Given task: Reproduce the material starting at the line that contains "You are a computer-use agent. This" and ending at the line that contains "Select the Date", requests included, and shift every coordinate in the answers by adding -124 to it. Leave all other numbers unchanged.

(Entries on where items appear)
***

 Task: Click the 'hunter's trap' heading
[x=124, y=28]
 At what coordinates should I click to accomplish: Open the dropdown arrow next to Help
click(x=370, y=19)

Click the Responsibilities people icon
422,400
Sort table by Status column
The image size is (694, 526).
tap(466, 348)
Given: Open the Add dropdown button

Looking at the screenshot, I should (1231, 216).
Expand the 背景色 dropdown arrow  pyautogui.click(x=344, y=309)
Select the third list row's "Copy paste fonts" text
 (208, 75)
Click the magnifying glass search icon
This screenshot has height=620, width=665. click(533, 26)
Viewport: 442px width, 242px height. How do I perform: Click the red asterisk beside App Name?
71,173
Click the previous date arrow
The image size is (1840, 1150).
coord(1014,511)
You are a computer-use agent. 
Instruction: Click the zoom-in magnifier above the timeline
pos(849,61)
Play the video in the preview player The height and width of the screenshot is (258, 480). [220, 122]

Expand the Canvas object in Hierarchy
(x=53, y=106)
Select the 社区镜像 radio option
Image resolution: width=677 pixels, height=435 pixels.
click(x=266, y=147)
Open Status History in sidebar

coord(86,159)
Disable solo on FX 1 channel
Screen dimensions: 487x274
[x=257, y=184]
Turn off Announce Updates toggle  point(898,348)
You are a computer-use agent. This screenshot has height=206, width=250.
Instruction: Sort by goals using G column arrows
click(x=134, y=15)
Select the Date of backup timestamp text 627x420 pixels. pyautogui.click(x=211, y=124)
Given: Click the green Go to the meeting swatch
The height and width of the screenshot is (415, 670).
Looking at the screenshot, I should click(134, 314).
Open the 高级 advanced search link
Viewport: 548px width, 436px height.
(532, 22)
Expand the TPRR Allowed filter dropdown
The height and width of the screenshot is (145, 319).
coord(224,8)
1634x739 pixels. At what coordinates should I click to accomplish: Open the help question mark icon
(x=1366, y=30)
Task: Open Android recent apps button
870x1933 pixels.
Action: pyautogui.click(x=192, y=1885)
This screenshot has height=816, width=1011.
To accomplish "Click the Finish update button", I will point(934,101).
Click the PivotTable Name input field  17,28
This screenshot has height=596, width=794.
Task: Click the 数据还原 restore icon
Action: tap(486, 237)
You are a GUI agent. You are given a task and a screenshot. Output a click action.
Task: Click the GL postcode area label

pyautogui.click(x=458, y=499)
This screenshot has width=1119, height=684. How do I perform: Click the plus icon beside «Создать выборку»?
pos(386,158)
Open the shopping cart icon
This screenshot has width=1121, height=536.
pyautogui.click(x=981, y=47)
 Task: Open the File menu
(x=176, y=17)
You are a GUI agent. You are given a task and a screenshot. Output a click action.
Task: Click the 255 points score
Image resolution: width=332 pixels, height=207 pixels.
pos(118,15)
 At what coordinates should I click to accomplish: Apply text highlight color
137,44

***

Final answer:
You are a computer-use agent. This screenshot has height=206, width=250.
Instruction: Sort by goals using G column arrows
click(x=10, y=-109)
Select the Date of backup timestamp text 627x420 pixels. pyautogui.click(x=87, y=0)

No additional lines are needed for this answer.